I nibelunghi, invece, nel Bel Paese erano di casa. I sandali francescani indossati, con scioltezza, insieme a calzerotti di spugna sotto ad improbabili bermuda erano e restano i segni distintivi delle loro amene origini per chi, come me, era abituato a trascorrere le vacanze estive nella magnifica isola verde di Ischia. Colazione con birra e würstel e pranzo con cornetto e cappuccino ne denotavano invece la derivazione lanzichenecca.

Dopo una poco più che accettabile cerimonia di chiusura dell’evento, Belgio e Germania Ovest si ritrovarono sul rettangolo verde dell’Olimpico per l’ultimo atto della manifestazione.

I tedeschi erano più forti fisicamente e forse anche più dotati tecnicamente e Jupp Derwall non ebbe molti problemi a trovare le giuste contromisure tattiche ai ragazzi di Thys.

Caja Ceulemans fece gli straordinari quella sera ma fu ben tenuto da Stielike e Forster. Il Belgio non poteva più contare sull’effetto sorpresa e, al di là di un rigore generosamente concesso dalla direzione arbitrale, fece ben poco. Il penalty riuscì solo a pareggiare momentaneamente il primo gol tedesco, fino a quando quell’armadio a quattro ante che rispondeva al nome di Horst Hrubesch decise di ripetersi, a pochi minuti dalla fine, con la specialità della casa: stacco aereo su corner di Kalle Rummenigge.

Doppietta.

Game. Set. Match.

Germania Ovest Campione d’Europa.

Le partite di quell’estate italiana misero in luce una generazione di fortissimi giocatori tedeschi, e non solo. Ma restando in ambito Uber Alles, mi restano impressi due in particolare: Manfred Kaltz, difensore e padrone assoluto della fascia destra sulla quale apparivano solchi a mo’ di Crop Circles al termine di ogni gara, e Bernd Shuster, tecnica unita alla potenza e all’eleganza e padrone assoluto del mediocampo teutonico.
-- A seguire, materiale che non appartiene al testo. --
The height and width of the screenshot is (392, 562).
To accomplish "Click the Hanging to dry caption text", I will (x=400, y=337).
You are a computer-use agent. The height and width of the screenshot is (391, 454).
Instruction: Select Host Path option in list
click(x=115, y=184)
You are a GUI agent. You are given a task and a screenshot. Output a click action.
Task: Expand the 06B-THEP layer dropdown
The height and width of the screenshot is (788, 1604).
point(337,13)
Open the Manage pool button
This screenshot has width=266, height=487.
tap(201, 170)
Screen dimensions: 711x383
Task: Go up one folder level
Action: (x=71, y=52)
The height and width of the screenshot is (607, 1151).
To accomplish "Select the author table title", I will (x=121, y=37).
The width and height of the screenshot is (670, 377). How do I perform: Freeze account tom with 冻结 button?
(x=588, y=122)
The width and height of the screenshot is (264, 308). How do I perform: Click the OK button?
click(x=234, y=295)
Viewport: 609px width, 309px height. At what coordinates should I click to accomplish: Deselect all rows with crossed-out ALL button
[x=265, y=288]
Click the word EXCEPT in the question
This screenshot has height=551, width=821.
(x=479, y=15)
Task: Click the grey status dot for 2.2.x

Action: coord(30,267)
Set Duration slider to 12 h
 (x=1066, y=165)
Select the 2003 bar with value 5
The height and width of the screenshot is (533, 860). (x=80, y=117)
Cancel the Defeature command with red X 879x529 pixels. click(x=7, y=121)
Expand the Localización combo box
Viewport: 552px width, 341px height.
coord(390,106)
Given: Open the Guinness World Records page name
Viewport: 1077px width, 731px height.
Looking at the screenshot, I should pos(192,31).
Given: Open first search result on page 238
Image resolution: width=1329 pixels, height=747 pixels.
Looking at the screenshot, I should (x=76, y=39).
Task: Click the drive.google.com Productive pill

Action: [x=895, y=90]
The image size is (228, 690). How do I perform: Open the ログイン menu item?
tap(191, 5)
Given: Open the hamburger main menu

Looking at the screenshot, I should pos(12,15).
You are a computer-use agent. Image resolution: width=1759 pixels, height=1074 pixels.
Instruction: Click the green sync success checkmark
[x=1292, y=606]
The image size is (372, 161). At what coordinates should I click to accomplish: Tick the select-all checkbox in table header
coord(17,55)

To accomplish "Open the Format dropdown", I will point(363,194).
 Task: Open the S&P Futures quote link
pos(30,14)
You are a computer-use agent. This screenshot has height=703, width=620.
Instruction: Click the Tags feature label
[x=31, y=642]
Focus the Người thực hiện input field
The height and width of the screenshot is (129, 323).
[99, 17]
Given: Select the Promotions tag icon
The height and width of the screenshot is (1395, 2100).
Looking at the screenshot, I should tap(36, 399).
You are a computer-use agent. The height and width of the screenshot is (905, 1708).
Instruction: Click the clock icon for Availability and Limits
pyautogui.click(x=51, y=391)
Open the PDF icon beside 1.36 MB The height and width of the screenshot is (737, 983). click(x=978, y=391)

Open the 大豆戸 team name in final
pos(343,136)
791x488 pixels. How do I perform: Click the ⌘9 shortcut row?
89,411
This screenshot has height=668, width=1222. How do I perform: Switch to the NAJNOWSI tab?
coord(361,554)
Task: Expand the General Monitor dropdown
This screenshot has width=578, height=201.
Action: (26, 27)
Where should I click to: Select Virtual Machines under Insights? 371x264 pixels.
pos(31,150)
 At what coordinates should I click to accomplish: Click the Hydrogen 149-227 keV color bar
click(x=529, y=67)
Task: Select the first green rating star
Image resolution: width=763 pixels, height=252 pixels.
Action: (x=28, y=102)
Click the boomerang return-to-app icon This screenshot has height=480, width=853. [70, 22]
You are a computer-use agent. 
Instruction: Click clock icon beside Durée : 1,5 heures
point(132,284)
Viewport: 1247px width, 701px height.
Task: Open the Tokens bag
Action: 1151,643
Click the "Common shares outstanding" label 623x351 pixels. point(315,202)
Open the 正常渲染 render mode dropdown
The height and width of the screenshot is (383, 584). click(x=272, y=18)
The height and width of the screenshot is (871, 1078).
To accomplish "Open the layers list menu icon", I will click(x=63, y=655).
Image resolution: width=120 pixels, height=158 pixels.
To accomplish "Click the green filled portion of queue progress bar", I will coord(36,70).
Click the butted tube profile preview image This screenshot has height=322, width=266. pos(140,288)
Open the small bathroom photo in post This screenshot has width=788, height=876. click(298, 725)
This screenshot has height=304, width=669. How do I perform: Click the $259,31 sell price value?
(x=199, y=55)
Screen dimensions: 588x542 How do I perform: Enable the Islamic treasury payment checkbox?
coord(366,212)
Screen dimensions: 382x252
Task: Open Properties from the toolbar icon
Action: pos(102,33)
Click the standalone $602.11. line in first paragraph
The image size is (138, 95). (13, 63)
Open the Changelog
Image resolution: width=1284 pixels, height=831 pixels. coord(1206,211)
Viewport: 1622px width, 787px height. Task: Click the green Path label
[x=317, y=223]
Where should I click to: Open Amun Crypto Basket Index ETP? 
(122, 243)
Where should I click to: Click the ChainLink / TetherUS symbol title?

Discorso e fantasie a parte merita la esimia signora Schuster, all’anagrafe Gaby, che movimento’ quella torrida estate tra foto osé ed estenuanti trattative per il giovin consorte, facendo scuola ed inaugurando un ruolo nuovo per il football: la moglie procuratrice. La signora Icardi? Una dilettante al confronto. Basti pensare che nel corso della carriera spagnola di Bernd una delle squadre in cui milito’ richiese la perizia psichiatrica del giocatore pur di liberarsi del pesante ingombro. Insomma Uanda “le avrebbe spicciato casa”, come direbbe un amico.

Quarant’anni, ahimè, sono passati da questi eventi che chi vi scrive ha cercato di descrivervi tentando di ricreare atmosfere e sensazioni perché, in fin dei conti, diciamolo: sono queste le cose che restano scolpite nella nostra memoria quando si parla di una palla che rotola sull’erba, non certo bilanci, sponsorizzazioni, scommesse e contratti milionari.

L’esordio vincente e convincente della Nazionale del Mancio porta speranza.

Speranza che chi legge abbia apprezzato e che generi un sincero augurio a tutti, in particolare ai giovanissimi (che tornino ad innamorarsi di questo sport) per un divertente e fantastico Euro 2020.